Ettinger reflects on his presidency
Published April 22, 2024

The promise of MinnPost.com

A new online source is set to step into the news void.

There hasn’t been much good news for the news business lately. With the out-of-town corporate ownership hacking away at the staffs of both the Pioneer Press and the Star Tribune to make up for lost advertising revenue, a lot of reporters are out of work. This is certainly unfortunate for them, but it might be even worse for our community as a whole, which according to some estimates has 100 fewer reporters and their professionally honed eyes and ears monitoring the Twin Cities since the buyouts began taking a heavy toll this spring.

Into this void steps a new online venture called MinnPost.com. Founded by former Star Tribune editor and later publisher Joel Kramer, the Web site will launch later this fall and hopes to offer the public a new place to find the hard-hitting, serious news that many feel is losing ground to fluff in both daily papers.
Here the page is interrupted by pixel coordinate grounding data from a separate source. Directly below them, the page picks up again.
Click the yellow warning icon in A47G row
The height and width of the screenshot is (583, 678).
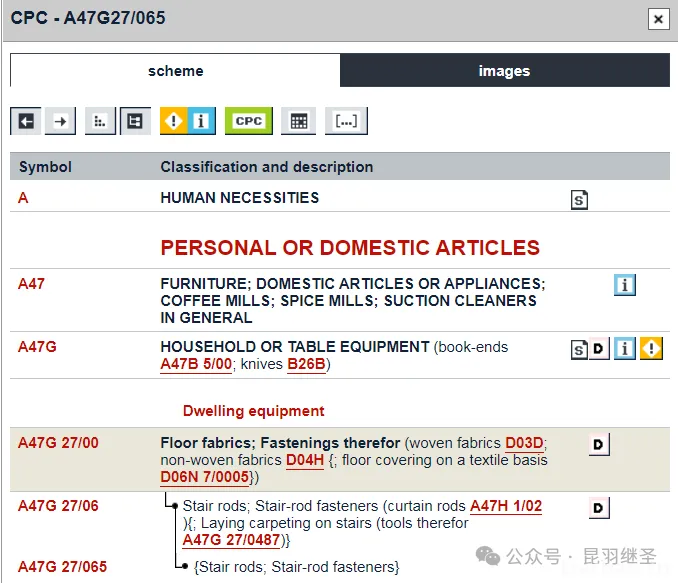(x=652, y=349)
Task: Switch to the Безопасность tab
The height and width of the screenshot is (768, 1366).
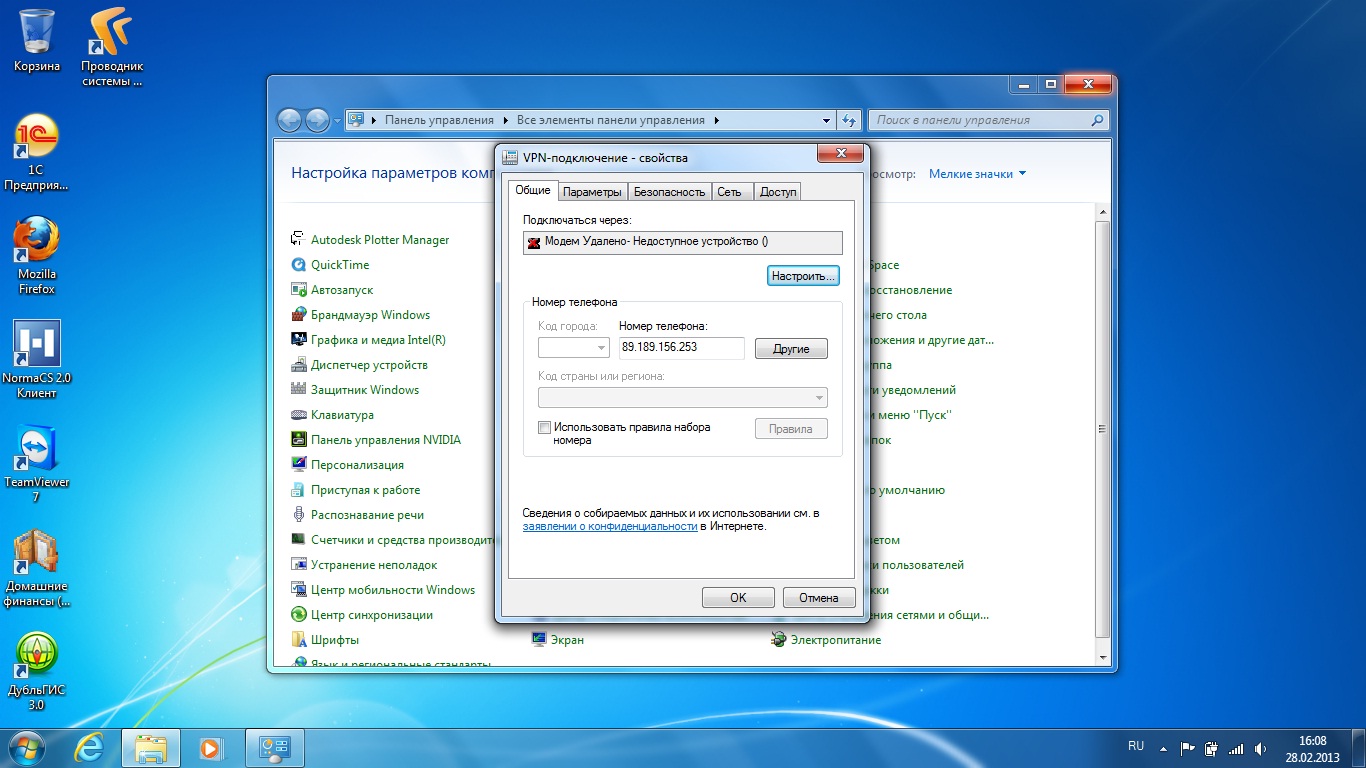Action: 669,192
What makes this different from other Web startups is that it will be reported and edited by professionals, rather than the gossips and political propagandists that populate the online “news” world.

MinnPost has assembled some of the most talented writers in the area, including many who have left other Twin Cities news outlets and whose names will be familiar to readers. Doug Grow, a former Star Tribune metro columnist, John Camp, a Pulitzer Prize-winner at the Pioneer Press and former City Pages staffers Britt Robson and Beth Hawkins have already signed up to contribute.

The Web site will operate as a nonprofit and has already raised $1.1 million in startup money. The site won’t have the content breadth of a daily paper, so ball scores and stock rates will have to be found elsewhere, but informed, serious reporting we see a dearth of today is where we hope MinnPost will make its mark.

News organizations are, in a way, public trusts, because we as citizens depend on them to spend the time analyzing and deciphering the day’s events for us. When the needs of corporate shareholders that dominate the world of print newspapers oppose the needs of the community for informed, quality reporting, the needs of the community lose out. We look forward to the contributions that MinnPost will make toward fixing this.